**Your task**
Please return every line of the listing below that contains the word "menu", copying each line in full.

**Provided records**
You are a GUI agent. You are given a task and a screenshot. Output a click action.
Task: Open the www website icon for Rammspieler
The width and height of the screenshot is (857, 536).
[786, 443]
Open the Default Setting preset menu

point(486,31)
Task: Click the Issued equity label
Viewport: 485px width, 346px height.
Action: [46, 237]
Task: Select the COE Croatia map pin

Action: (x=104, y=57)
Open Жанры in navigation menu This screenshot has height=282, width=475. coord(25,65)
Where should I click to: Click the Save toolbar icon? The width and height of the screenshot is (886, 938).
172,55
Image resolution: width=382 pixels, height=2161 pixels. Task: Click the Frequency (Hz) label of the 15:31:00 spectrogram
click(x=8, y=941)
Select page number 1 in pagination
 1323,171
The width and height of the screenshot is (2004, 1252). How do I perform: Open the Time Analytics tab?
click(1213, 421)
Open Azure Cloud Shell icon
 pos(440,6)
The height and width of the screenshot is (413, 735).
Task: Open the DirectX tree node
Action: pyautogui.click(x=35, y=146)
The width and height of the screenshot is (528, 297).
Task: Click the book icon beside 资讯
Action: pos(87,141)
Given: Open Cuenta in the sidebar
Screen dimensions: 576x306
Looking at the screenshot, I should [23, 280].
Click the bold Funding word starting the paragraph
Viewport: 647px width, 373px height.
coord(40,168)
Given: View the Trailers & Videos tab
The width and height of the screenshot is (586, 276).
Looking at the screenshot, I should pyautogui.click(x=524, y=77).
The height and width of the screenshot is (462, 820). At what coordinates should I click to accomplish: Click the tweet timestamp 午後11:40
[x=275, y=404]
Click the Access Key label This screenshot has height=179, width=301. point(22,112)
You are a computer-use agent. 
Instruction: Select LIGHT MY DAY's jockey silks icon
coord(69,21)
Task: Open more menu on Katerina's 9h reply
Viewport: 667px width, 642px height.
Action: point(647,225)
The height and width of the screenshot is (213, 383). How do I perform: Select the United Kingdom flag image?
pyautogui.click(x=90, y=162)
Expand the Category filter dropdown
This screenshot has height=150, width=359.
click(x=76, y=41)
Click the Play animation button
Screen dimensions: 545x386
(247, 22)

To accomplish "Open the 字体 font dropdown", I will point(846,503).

**Result**
Open the Default Setting preset menu
Open Жанры in navigation menu This screenshot has height=282, width=475. coord(25,65)
Task: Open more menu on Katerina's 9h reply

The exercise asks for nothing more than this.